Daily Freeman (Kingston, NY)

Changes to Meals on Wheels spark vendor search

- By Patricia Doxsey pdoxsey@freemanonl­ine.com @pattiatfre­eman on Twitter

KINGSTON >> Changes to Ulster County Office For the Aging’s home-delivery meal service has caused confusion and concern for many of the roughly 350 senior citizens who depend on the nutrition — and human contact — the meals delivered, according to county officials.

Now, the county is looking for a new vendor to run the county Meals On Wheels program.

For the past 11 years, the county has contracted with Prestige Services Inc., of Clifton Park, to prepare and deliver the daily meals to seniors enrolled in the program.

In late December, however, the company announced, that beginning Jan. 1, it would not renew the contract with the county for daily delivery. Instead, the company said, it would deliver the meals on a weekly basis.

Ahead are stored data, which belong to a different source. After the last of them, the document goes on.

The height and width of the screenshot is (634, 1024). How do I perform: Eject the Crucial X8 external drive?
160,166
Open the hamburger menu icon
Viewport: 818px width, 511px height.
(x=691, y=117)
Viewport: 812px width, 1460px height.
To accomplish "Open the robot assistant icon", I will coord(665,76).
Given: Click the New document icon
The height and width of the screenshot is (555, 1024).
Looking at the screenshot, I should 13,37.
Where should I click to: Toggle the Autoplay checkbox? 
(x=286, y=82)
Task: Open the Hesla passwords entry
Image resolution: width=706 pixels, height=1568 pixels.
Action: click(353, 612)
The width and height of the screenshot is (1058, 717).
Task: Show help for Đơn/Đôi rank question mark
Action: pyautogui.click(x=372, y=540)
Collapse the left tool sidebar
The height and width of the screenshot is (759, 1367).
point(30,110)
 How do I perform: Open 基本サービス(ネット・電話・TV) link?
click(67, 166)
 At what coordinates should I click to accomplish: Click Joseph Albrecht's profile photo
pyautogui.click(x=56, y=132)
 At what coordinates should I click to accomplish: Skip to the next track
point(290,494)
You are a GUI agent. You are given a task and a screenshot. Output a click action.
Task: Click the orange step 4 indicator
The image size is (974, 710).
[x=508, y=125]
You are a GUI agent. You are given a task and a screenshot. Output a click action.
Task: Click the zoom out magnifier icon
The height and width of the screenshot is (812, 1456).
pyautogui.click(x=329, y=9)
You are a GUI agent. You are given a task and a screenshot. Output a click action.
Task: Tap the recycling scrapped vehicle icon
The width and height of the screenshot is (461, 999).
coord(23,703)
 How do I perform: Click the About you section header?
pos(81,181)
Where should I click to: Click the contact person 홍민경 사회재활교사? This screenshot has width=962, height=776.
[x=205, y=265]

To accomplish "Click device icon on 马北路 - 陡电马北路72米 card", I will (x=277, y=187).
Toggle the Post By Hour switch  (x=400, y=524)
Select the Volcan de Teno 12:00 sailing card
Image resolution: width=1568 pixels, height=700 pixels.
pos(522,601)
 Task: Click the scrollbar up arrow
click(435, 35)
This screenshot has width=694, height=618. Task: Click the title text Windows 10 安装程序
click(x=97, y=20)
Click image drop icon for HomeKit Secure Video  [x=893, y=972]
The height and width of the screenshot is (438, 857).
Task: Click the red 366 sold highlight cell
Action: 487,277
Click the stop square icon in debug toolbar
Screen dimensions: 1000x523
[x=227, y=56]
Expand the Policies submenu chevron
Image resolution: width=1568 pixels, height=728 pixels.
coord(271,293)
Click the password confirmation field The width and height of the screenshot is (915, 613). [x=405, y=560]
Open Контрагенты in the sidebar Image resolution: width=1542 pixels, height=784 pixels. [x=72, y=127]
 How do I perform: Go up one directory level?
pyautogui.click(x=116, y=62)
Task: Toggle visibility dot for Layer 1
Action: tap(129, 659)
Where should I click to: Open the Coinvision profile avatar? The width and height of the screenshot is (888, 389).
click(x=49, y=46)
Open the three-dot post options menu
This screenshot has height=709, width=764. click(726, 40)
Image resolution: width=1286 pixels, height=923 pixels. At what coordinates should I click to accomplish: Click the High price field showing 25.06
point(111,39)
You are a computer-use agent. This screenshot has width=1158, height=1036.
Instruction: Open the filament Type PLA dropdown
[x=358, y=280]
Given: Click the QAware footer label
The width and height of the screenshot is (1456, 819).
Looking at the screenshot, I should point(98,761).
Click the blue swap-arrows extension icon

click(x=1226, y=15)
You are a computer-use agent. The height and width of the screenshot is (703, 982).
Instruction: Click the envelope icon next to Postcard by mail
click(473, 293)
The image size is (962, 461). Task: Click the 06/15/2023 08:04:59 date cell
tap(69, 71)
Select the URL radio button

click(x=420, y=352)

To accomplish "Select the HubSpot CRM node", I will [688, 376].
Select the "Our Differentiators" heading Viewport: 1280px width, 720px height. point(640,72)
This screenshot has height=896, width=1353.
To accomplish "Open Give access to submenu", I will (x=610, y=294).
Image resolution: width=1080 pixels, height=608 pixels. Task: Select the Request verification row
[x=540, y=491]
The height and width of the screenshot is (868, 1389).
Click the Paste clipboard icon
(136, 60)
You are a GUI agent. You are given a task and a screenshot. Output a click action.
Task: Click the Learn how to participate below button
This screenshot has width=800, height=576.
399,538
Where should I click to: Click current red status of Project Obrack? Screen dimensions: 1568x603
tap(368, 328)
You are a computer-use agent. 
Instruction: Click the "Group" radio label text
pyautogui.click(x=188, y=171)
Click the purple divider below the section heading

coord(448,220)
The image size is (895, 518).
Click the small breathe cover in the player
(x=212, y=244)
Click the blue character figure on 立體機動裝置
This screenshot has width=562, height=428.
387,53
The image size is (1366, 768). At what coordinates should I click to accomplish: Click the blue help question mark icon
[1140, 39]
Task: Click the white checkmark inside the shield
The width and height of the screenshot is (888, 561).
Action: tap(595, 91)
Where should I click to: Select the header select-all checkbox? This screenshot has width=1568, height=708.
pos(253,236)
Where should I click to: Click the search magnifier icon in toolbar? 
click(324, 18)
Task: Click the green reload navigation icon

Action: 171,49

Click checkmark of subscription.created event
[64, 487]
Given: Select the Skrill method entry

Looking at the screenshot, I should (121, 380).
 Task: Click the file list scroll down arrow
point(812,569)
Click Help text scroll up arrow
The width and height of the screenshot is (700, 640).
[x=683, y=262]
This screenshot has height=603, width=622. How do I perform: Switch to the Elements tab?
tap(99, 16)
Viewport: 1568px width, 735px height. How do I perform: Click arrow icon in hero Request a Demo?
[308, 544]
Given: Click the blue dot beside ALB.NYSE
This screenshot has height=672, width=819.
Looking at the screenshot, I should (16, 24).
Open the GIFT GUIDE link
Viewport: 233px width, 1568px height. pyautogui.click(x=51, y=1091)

The last-minute pronouncem­ent left the county in a lurch, said Kelly McMullen, director of the Ulster County Office For the Aging.

“We were taken aback,” she said. “It came out of nowhere, and we were put in a situation where we had to secure the food for seniors.

“While we didn’t want the weekly delivery, we just didn’t have the time to find a new vendor,” McMullen said.

Even as the county scrambled to help seniors understand the changing delivery schedule, the company delivered a second blow to the program, laying off all the drivers who had been bringing the meals to the doors of the elderly.

“It caused a lot of confusion,” said McMullen. In addition to confusion over when the deliveries would be made, the new drivers often were unfamiliar with the specific needs of individual seniors, resulting in some seniors not getting their meals. “It’s been bumpy,” she said. A telephone call to Prestige Services Inc. on Friday was not returned.

Ulster County Deputy Executive Ken Crannell said that, immediatel­y upon learning of the changing terms, the county began looking for a new vendor willing to prepare the meals and provide seniors with daily delivery.

“A big piece of this programmin­g is the daily contact with the senior, to make sure the senior is OK, that their circumstan­ces aren’t changing,” Crannell said. “It’s important to us that we have that daily contact.”